Taken together, these two documents offer an outline for ways that men can act (individually and collectively) more effectively to counter and combat sexual harassment and assault.

So when Michael Flood calls on us to “start with yourself,” we can explore our own responses when women or men allege sexual harassment or assault -- particularly when those allegations are directed at men we respect or honor, or men we know or love. We can train ourselves to hold onto our empathy towards her even while we struggle with the implications of those allegations.  Men’s current default response to sexual harassment and assault seems to be stuck in disbelief, denial and  victim blaming.  We can help to create a social norm that re-sets men’s default in response to one of empathizing with and believing women.  

When Michael suggests that we take action with other men and women, we can work within our social networks (friendships, relatives, co-workers, classmates, etc.) to clarify our intention to be more outwardly empathetic to all women and lay a new standard that we expect our friends, family, colleagues, etc to also express more empathy towards more women more often.

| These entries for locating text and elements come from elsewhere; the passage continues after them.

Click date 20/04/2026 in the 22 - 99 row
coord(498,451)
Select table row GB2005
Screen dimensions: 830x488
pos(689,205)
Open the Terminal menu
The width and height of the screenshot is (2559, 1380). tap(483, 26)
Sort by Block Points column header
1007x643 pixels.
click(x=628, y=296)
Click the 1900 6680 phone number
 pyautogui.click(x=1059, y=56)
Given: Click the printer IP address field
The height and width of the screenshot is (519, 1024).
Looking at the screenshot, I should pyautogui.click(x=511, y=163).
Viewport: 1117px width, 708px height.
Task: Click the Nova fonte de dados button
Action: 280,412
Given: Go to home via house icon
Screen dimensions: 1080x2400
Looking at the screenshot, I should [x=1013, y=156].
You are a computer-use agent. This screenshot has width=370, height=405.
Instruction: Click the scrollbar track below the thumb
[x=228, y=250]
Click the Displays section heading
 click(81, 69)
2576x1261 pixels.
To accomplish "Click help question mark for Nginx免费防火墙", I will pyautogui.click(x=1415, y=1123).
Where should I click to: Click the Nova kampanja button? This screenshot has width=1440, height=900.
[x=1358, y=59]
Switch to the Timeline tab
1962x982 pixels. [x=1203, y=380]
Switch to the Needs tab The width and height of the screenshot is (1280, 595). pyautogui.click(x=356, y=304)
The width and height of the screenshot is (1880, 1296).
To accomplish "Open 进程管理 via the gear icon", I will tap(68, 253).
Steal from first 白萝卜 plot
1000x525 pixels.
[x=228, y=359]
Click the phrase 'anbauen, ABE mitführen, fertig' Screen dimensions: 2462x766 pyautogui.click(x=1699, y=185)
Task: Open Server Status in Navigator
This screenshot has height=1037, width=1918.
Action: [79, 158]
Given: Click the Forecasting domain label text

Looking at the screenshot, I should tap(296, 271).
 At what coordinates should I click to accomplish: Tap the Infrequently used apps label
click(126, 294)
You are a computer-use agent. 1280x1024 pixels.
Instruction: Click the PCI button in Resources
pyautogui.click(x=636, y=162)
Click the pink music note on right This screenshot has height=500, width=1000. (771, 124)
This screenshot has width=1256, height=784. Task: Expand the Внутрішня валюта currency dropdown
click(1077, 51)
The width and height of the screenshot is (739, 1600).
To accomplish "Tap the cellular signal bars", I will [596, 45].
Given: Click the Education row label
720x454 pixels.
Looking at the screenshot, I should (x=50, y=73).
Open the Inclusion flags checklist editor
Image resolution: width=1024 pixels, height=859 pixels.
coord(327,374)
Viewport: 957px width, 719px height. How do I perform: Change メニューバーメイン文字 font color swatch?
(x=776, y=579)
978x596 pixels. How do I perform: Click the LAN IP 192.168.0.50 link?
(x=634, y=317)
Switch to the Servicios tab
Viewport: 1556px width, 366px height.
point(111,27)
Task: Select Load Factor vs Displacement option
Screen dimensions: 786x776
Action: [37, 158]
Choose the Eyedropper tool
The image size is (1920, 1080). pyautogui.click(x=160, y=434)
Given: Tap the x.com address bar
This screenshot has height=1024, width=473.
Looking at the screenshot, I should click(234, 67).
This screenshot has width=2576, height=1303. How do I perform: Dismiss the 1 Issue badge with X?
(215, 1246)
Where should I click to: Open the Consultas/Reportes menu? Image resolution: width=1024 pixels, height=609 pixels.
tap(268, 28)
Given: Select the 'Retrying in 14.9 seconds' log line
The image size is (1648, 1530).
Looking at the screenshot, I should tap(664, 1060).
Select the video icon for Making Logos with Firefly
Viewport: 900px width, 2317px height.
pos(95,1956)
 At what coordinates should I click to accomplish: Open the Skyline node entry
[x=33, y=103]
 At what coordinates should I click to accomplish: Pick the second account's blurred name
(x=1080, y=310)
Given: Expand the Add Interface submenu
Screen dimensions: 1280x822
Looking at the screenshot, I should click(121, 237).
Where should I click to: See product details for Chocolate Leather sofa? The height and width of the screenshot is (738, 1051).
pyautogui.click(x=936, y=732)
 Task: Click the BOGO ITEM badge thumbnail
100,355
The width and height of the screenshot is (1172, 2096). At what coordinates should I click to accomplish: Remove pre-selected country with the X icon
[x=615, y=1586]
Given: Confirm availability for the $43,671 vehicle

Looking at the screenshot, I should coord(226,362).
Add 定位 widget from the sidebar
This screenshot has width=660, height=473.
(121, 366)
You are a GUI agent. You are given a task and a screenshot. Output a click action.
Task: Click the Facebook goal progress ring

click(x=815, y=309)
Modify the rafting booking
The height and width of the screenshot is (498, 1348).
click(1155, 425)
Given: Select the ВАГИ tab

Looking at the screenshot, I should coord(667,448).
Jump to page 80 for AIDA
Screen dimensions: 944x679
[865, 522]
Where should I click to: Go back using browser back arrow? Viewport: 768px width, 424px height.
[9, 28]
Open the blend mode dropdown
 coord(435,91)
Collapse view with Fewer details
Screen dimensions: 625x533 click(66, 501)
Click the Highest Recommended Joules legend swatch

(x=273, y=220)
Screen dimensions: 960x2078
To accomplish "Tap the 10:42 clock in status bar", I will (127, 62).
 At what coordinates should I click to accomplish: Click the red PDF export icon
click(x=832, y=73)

And when Michael suggest that we as men can take more collective action, that suggests we as men can organize public demonstrations of our support for women.  As an example, as a part of the annual Take Back the Night march and rally in Louisville, Kentucky,  for several years a group of men organized a “feeder march.”  That is, a separate march of and for men that joined with women at the rally site prior to the candle-light vigil.  In this way, men of the Louisville community were publicly demonstrating (both meanings of the word) our collective support for women.

I am, of course, am only using building empathy as an example.  We as men, individually and collectively, can and must work on all five of these criteria, in all three of the arenas described above.

As critical as it is for women to find the courage and be supported in speaking up about their experiences of being harassed and assaulted, we also need to generate the courage amongst men to actively challenge men’s harassing attitudes and behaviors.  This is what men can do -- and need to do.